Last week, Anchorage-based Zita Air made its first charter run with a Piper Cherokee Lance, delivering folks to Kokhanok for the winter carnival. The flight was months, and even years, in the making.
Owner Danielle Troll grew up in Anchorage, a second generation Alaskan. But she didn’t have any pilots in her family, and didn’t know much about aviation growing up.
“One day, I was about 17,” Troll recalled. “And I remember where I was standing. And I just
thought, all of a sudden, that I wanted to be a pilot. The question in my
head was: can women be pilots?”
The answer? Yes.
But even now, it sometimes surprises her passengers, too.
“Mostly my funny moments are people commenting on how I’m a woman pilot. Once a man from New Stu said ‘holy cups I get to fly with a beautiful woman!’ It was really funny.”
She went to UAA for a degree in aviation technology. While she was there, she got a job with an existing airline servicing Bristol Bay, called Kamikaze.
“Joel Jacko was flying groceries to the Nushagak area. And I started working for him shopping. It was really cool timing because everything I learned at school I could go. Everything stuck in my mind and I got to apply what I learned, so that was really cool.”
She got to know the region a little better through her husband and his family. And though Kamikaze changed hands and names a few times, and Troll worked elsewhere, the region stayed in her mind.
So last fall, she bought what used to be Kamikaze, with an eye toward expanding the grocery delivery service to haul passengers.
“My favorite part of my job is getting to know my customers.
It’s different than flying for a big airline, ‘cause in that case you don’t get to know your customers, it’s just a bunch of different people. Seeing a customer satisfied because I brought their birthday cake in time for their daughter or they just got a box of fresh produce or they had a good flight or something, that’s really rewarding. There’s so many factors that can prevent that from happening that aren’t really in my control, like weather, so it just makes it more epic when it works out.”
Every passenger, every person waiting on cargo knows how frustrating
weather can be. Aside from the mountains of paperwork necessary to getting
certified for passengers, Troll says weather has been her biggest challenge
this winter.

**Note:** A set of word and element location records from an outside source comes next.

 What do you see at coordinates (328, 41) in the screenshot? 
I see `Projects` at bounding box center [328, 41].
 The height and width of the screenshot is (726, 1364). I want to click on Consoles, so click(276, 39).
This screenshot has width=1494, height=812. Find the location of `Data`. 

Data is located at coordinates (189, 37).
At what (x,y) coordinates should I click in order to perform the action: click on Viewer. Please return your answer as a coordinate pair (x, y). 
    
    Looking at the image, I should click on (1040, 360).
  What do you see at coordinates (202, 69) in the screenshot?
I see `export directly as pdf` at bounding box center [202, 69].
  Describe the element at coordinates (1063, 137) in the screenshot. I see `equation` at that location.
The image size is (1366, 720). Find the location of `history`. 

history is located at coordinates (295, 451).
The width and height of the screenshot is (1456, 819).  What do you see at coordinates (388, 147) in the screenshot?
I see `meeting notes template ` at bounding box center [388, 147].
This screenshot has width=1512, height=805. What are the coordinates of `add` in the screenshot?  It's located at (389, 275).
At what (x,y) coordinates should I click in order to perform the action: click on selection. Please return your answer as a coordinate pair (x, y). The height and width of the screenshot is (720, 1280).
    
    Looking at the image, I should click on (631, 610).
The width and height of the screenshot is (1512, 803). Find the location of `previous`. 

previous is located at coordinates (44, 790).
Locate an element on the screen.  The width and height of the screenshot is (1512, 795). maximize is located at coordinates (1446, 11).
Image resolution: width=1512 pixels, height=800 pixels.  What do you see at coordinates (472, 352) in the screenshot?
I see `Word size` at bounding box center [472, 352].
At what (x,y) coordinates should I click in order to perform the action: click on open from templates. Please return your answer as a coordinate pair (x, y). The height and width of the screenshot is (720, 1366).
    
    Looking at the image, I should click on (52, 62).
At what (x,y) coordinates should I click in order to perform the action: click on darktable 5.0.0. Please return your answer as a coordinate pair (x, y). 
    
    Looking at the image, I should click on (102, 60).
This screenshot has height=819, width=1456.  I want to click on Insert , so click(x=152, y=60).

But even that is just part of the job, she says.
“Like if everything is easy all the time, you’re not learning or improving. Every day I want to learn to be a better person and get better at what I do.”
As for the name Zita? It means little girl. There was an Italian Saint Zita, a servant who set an example with her work ethic and perseverance, and dedication to God. It’s a story that’s encouraged and inspired Troll, and one she hopes to emulate.